I definitely endorse the argument you’d buy, but I also endorse a broader one. My claim is that there is information which goes into timelines which is not just downstream of which architecture I think gets there first.
For example, if you told me that humanity loses the ability to make chips “tomorrow until forever” my timeline gets a lot longer in a way that isn’t just downstream of which architecture I think is going to happen first. That then changes which architectures I think are going to get there first (strongly away from DL) primarily by making my estimated timeline long enough for capabilities folks to discover some theoretically-more-efficient but far-from-implementable-today architectures.
I think policy people think timelines work is quite decision-relevant for them; I believe work on timelines mainly/largely provides value by informing their prioritization.

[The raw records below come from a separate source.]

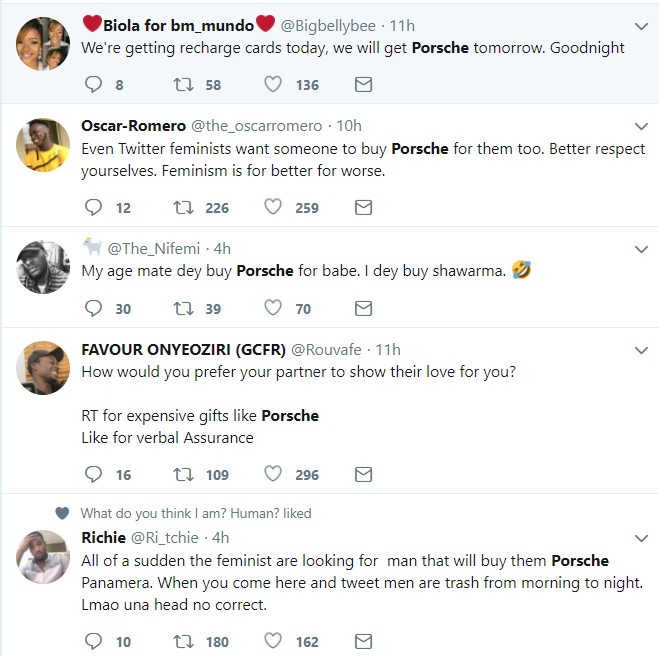Open more options on Biola's tweet

point(642,25)
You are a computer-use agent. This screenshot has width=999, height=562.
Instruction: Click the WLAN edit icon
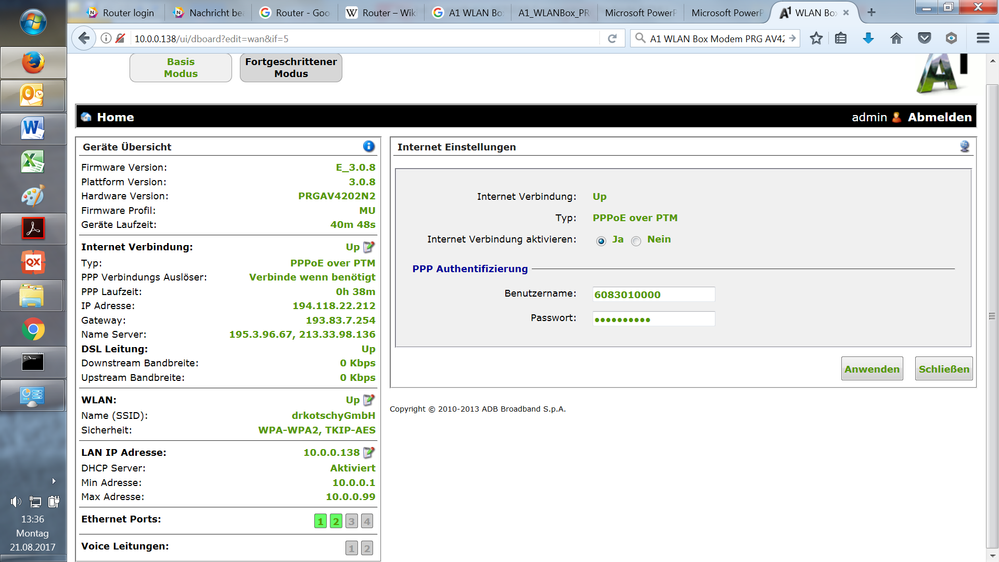point(368,400)
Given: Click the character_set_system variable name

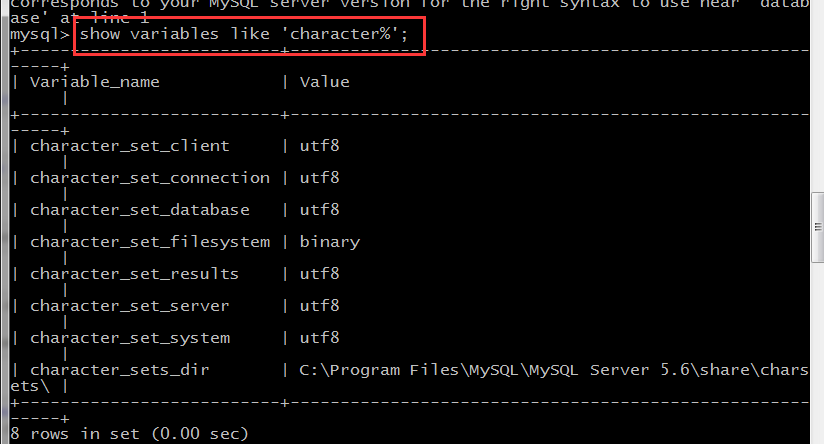Looking at the screenshot, I should click(x=130, y=338).
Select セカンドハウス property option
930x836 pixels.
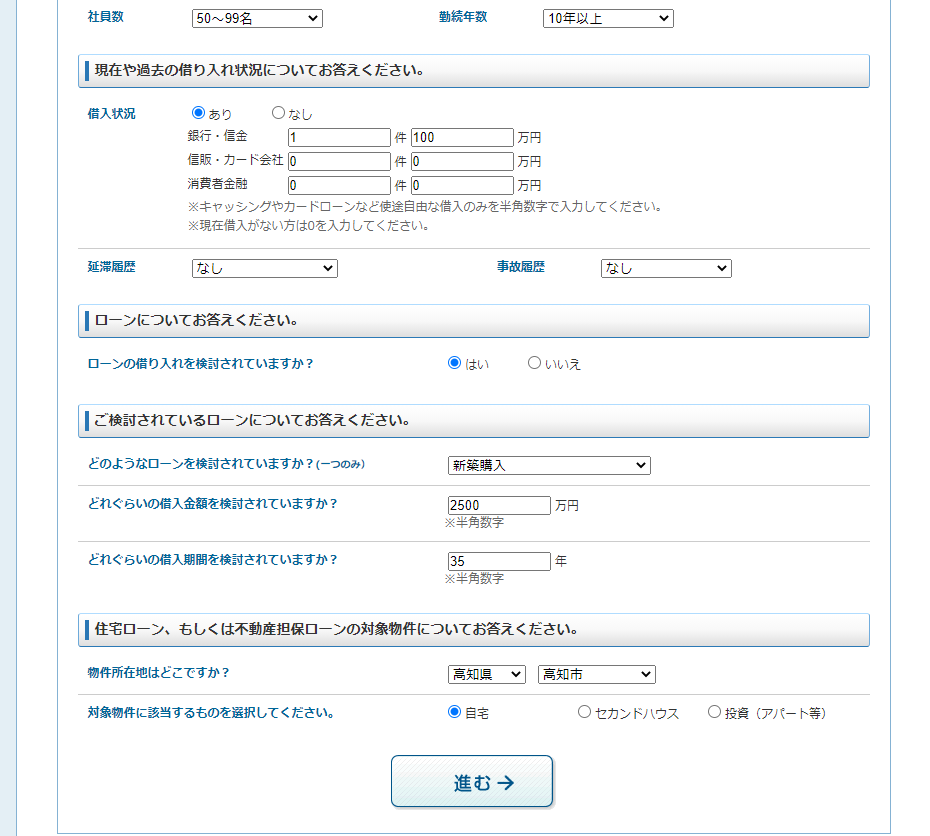(x=584, y=712)
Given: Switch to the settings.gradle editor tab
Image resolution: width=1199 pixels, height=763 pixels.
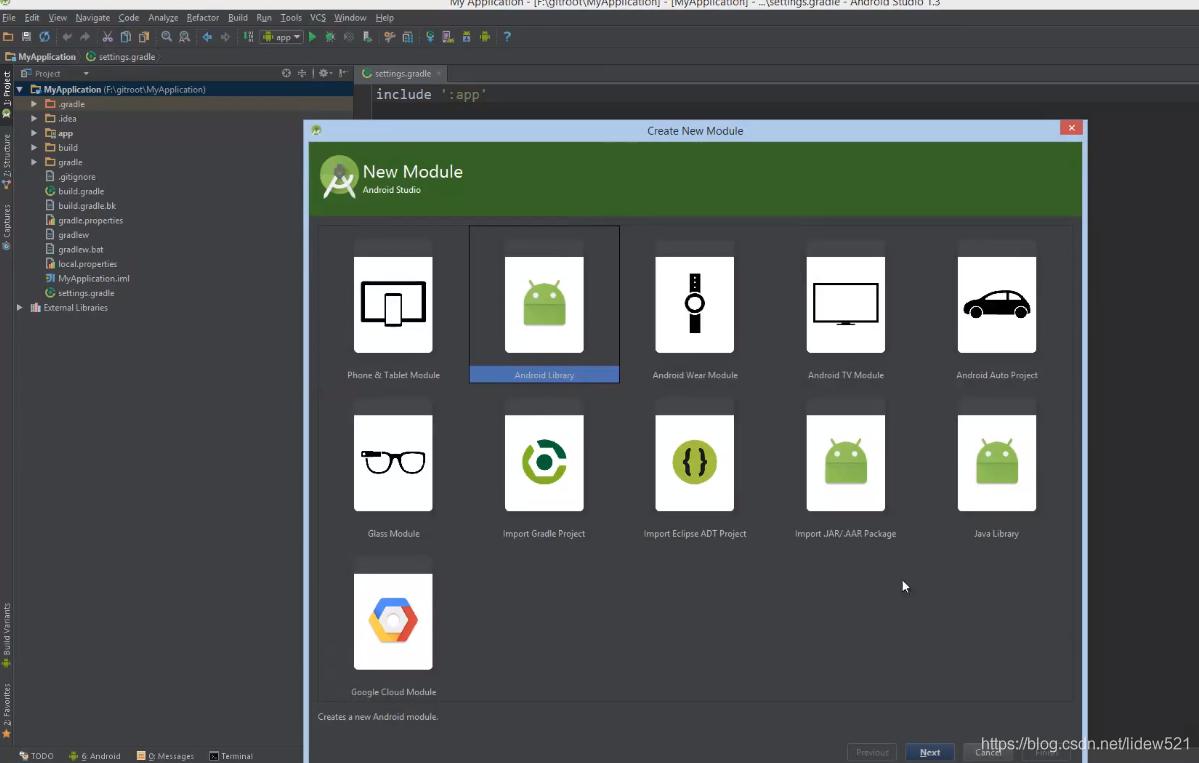Looking at the screenshot, I should (400, 73).
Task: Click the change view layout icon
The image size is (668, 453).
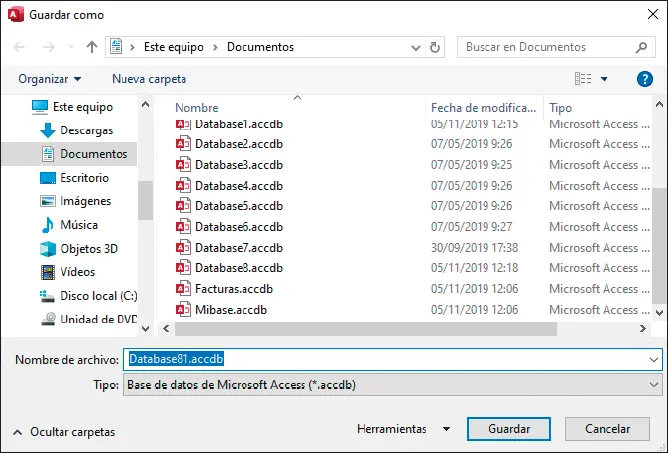Action: [584, 79]
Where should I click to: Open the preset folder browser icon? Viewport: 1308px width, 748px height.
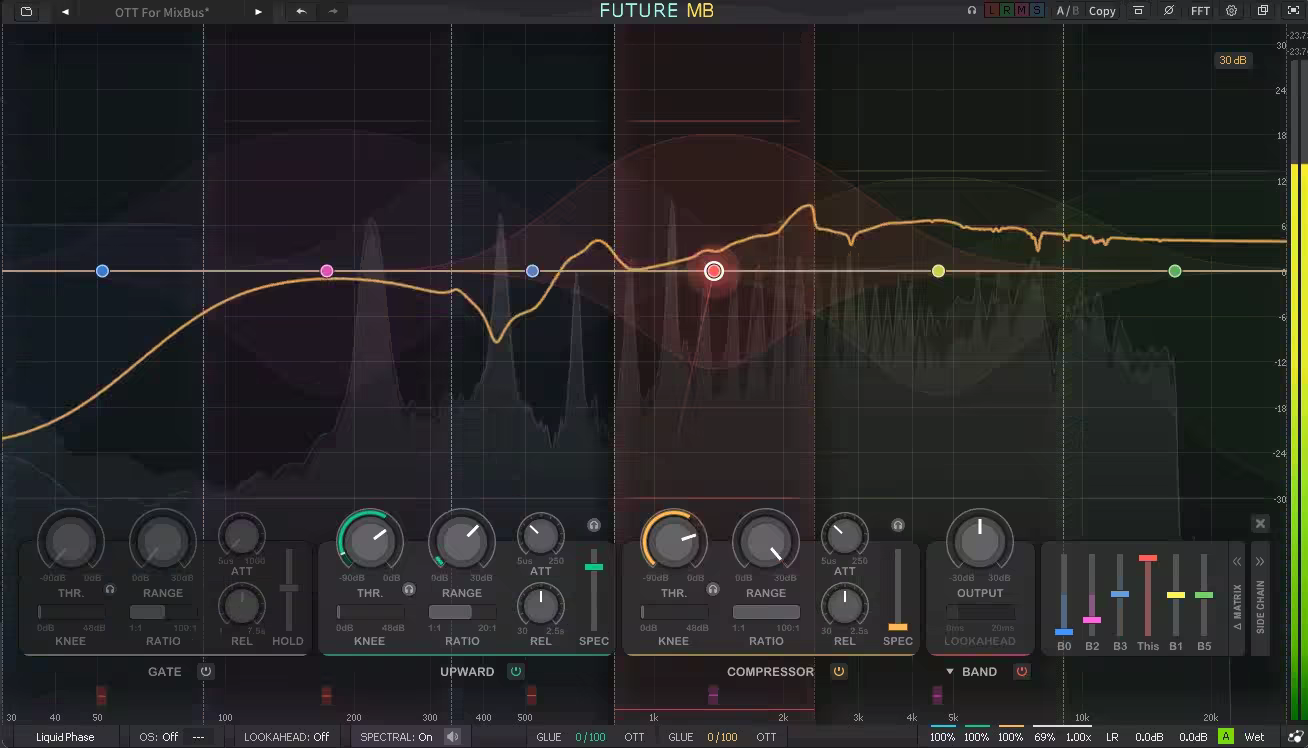26,12
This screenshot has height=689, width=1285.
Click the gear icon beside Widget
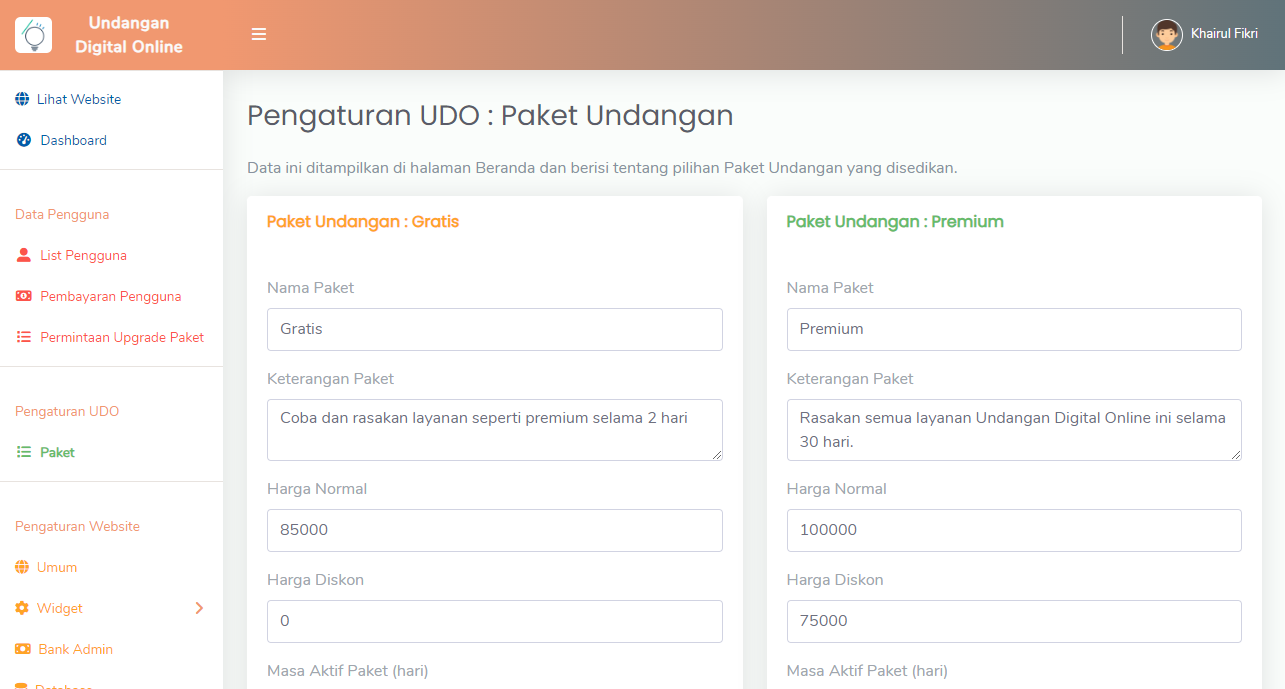pos(22,608)
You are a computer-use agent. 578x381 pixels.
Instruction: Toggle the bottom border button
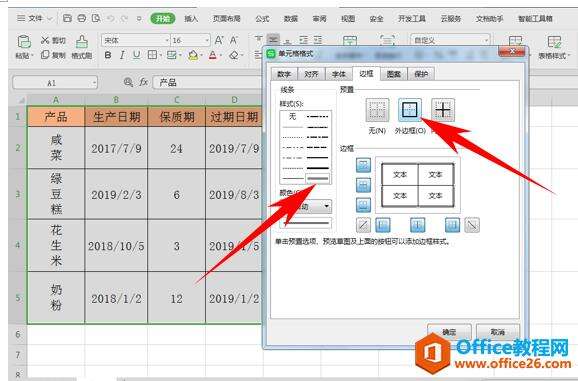click(363, 205)
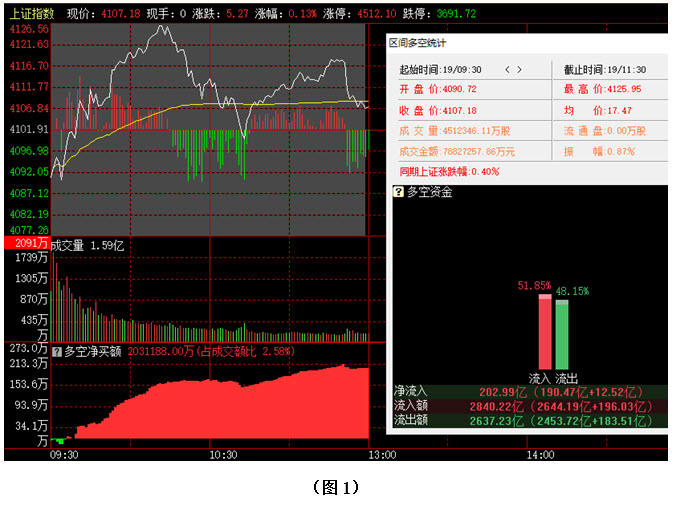
Task: Click the 10:30 time axis marker
Action: click(x=223, y=455)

Relatedly, I sense some readers of this post will unintentionally do a motte-and-bailey with a motte of “timelines are mostly not strategically relevant to alignment research” and a bailey of “timelines are mostly not strategically relevant.”
What are the main strategic decisions policy people face right now, and how are timelines relevant to those decisions?
See Carl Shulman’s comments on https://forum.effectivealtruism.org/posts/SEqJoRL5Y8cypFasr/why-agi-timeline-research-discourse-might-be-overrated
Things like “buy all the chips/chip companies” still seem like they only depend on timelines on a very short timescale, like <5 years. Buy all the chips, and the chip companies will (1) raise prices (which I’d guess happens on a timescale of months) and (2) increase production (which I’d guess happens on a timescale of ~2 years). Buy the chip companies, and new companies will enter the market on a somewhat slower timescale, but I’d still guess it’s on the order of ~5 years. (Yes, I’ve heard people argue that replacing the full stack of Taiwan semi could take decades, but I don’t expect that the full stack would actually be bought in a “buy the chip companies” scenario, and “decades” seems unrealistically long anyway.)
None of this sounds like it depends on the difference between e.g. 30 years vs 100 years, though the most ambitious versions of such strategies could maybe be slightly more appealing on 10 year vs 30 year timelines. But really, we’d have to get down to ~5 before something like “buy the chip companies” starts to sound like a sufficiently clearly good idea that I’d expect anyone to seriously consider it.